I like the move. Twitter is in need of more revenue streams, and shareholders expect to see more to come. At this point, users are already used to seeing ads, so the new button probably won't cause any major protests. The news gave Twitter a nice bump in the market, jumping quickly to $42.77 before settling at $42.05, a jump of 2.64%.
It's a far cry from the 52-week high of $74.73, but anyone who thought they deserved to be there is kidding himself. The correction was much needed and hopefully it leads to investors focusing on what makes Twitter valuable rather what doesn't make Twitter valuable (as in the fact that they aren't Facebook).
Dick Costolo also gave shareholders another positive signal when he announced this morning that he would be appointing Goldman Sachs' Anthony Noto as the company's new chief financial officer. Noto, who helped take the company public in November, knows a thing or two about Twitter, and is sure to offer some helpful guidance.

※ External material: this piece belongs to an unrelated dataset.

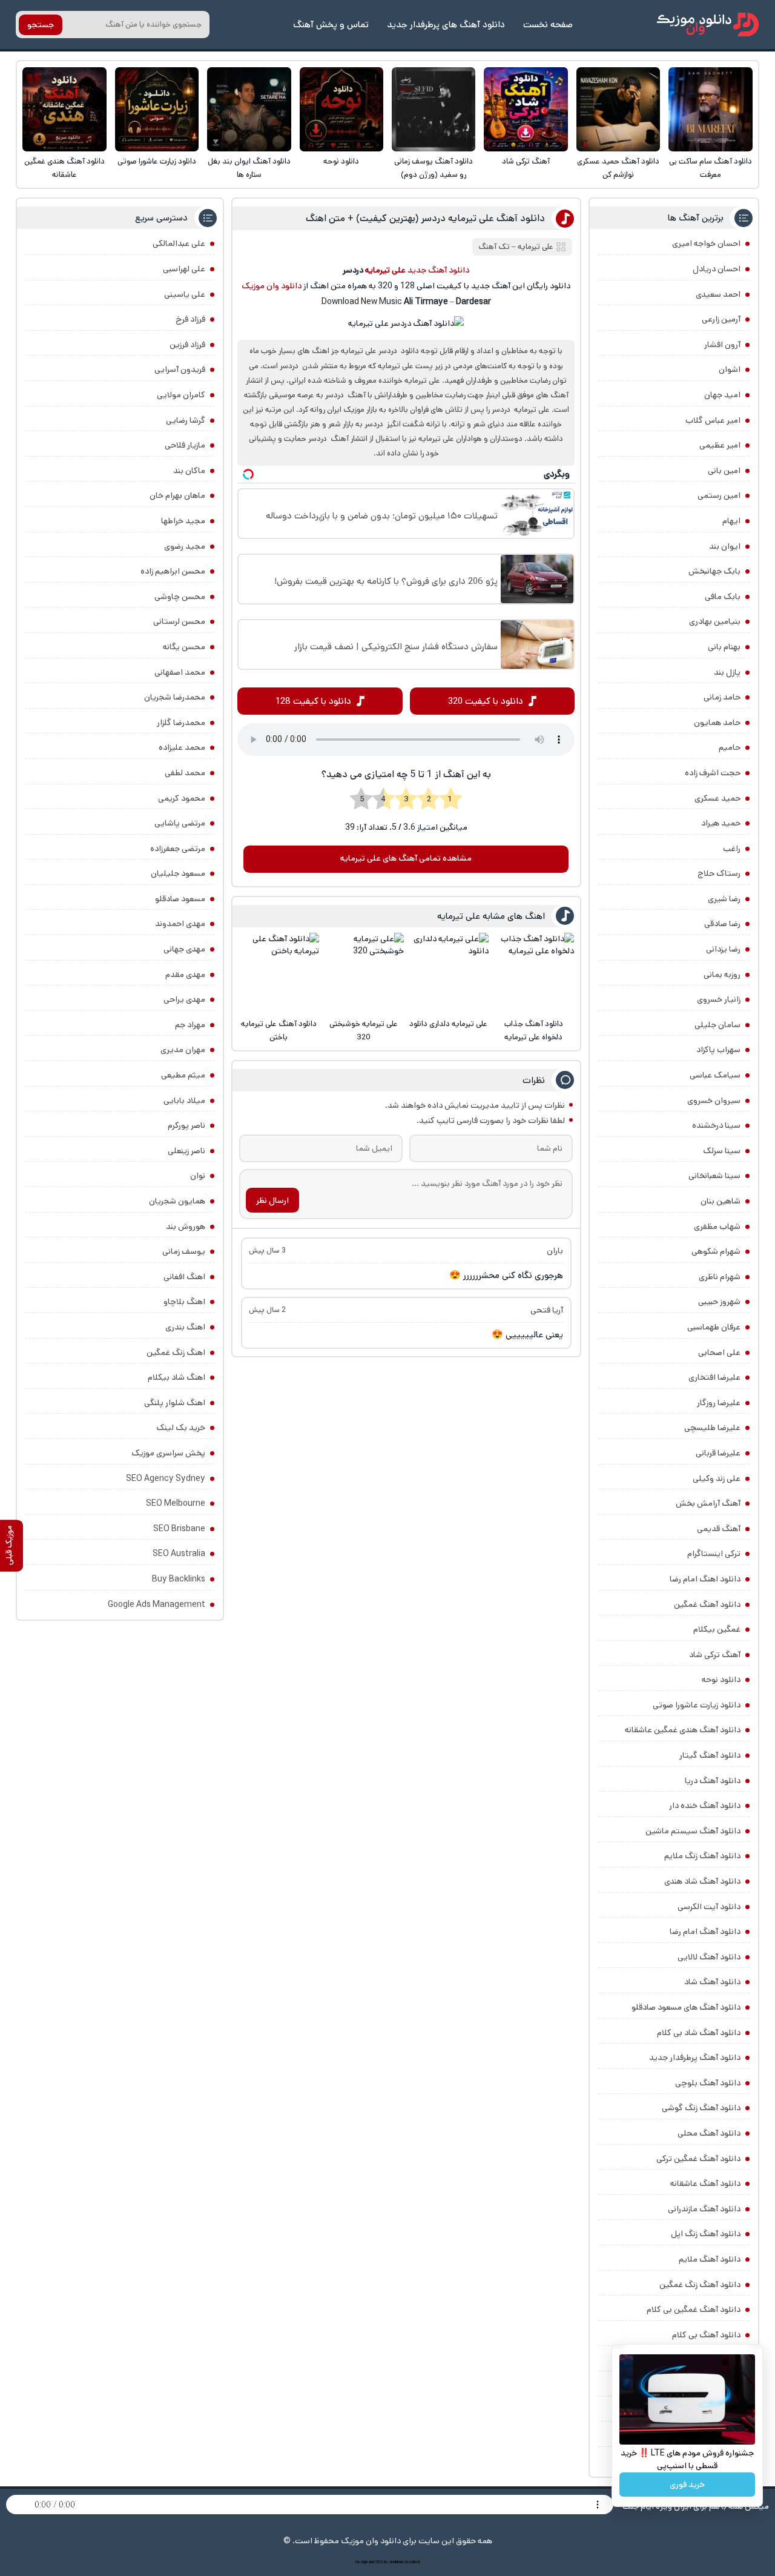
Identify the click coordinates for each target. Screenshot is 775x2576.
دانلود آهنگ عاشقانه (705, 2183)
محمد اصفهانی (179, 672)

While I hope we don't see Twitter rising to the levels we saw it at in late December/early January, as this would surely mean it's back to being overvalued, I am confident in Twitter's long-term staying power. We've seen a 37.87% upside since the end of May and as long as we keep seeing positive growth in terms of MAUs and diverse revenue sources, Twitter could form into a solid long-term investment.
Disclosure: The author is long TWTR.